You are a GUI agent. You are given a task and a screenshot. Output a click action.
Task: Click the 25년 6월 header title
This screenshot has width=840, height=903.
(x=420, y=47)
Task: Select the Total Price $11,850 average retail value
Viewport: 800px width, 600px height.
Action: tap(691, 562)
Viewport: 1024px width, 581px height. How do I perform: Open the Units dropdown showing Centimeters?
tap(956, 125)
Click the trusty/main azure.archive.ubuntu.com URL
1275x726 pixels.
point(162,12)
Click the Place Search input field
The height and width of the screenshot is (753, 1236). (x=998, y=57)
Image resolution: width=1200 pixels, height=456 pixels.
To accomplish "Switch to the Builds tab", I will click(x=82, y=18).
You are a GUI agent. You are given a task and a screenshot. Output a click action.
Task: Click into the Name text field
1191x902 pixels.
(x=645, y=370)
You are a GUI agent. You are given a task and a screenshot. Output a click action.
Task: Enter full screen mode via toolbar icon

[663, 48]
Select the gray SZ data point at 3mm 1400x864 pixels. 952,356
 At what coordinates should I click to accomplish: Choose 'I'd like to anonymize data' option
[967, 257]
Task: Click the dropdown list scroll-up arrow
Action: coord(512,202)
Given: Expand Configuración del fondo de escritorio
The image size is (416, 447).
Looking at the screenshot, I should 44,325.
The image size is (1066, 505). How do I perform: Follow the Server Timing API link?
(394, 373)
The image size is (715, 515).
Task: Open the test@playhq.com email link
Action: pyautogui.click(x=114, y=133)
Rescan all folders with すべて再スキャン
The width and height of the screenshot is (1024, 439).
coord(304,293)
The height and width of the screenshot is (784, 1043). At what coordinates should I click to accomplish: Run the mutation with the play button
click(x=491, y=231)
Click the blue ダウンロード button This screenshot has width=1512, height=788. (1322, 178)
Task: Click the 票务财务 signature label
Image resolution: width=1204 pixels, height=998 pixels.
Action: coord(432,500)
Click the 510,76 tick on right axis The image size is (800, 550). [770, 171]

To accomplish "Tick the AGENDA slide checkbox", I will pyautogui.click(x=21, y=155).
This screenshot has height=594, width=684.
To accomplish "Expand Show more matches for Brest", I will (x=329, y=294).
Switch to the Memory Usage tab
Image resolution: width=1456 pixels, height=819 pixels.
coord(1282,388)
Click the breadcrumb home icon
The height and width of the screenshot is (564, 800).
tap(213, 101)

..............................

Convert every line of the items above into a numbered list, omitting blank lines.

- _TASK SOLUTION_
1. You are a GUI agent. You are given a task and a screenshot. Output a click action.
2. Task: Click the 25년 6월 header title
3. This screenshot has width=840, height=903.
4. (x=420, y=47)
5. Task: Select the Total Price $11,850 average retail value
6. Viewport: 800px width, 600px height.
7. Action: tap(691, 562)
8. Viewport: 1024px width, 581px height. How do I perform: Open the Units dropdown showing Centimeters?
9. tap(956, 125)
10. Click the trusty/main azure.archive.ubuntu.com URL
11. 1275x726 pixels.
12. point(162,12)
13. Click the Place Search input field
14. The height and width of the screenshot is (753, 1236). (x=998, y=57)
15. Image resolution: width=1200 pixels, height=456 pixels.
16. To accomplish "Switch to the Builds tab", I will click(x=82, y=18).
17. You are a GUI agent. You are given a task and a screenshot. Output a click action.
18. Task: Click into the Name text field
19. 1191x902 pixels.
20. (x=645, y=370)
21. You are a GUI agent. You are given a task and a screenshot. Output a click action.
22. Task: Enter full screen mode via toolbar icon
23. [663, 48]
24. Select the gray SZ data point at 3mm 1400x864 pixels. 952,356
25.  At what coordinates should I click to accomplish: Choose 'I'd like to anonymize data' option
26. [967, 257]
27. Task: Click the dropdown list scroll-up arrow
28. Action: coord(512,202)
29. Given: Expand Configuración del fondo de escritorio
30. The image size is (416, 447).
31. Looking at the screenshot, I should 44,325.
32. The image size is (1066, 505). How do I perform: Follow the Server Timing API link?
33. (394, 373)
34. The image size is (715, 515).
35. Task: Open the test@playhq.com email link
36. Action: pyautogui.click(x=114, y=133)
37. Rescan all folders with すべて再スキャン
38. The width and height of the screenshot is (1024, 439).
39. coord(304,293)
40. The height and width of the screenshot is (784, 1043). At what coordinates should I click to accomplish: Run the mutation with the play button
41. click(x=491, y=231)
42. Click the blue ダウンロード button This screenshot has width=1512, height=788. (1322, 178)
43. Task: Click the 票务财务 signature label
44. Image resolution: width=1204 pixels, height=998 pixels.
45. Action: coord(432,500)
46. Click the 510,76 tick on right axis The image size is (800, 550). [770, 171]
47. To accomplish "Tick the AGENDA slide checkbox", I will pyautogui.click(x=21, y=155).
48. This screenshot has height=594, width=684.
49. To accomplish "Expand Show more matches for Brest", I will (x=329, y=294).
50. Switch to the Memory Usage tab
51. Image resolution: width=1456 pixels, height=819 pixels.
52. coord(1282,388)
53. Click the breadcrumb home icon
54. The height and width of the screenshot is (564, 800).
55. tap(213, 101)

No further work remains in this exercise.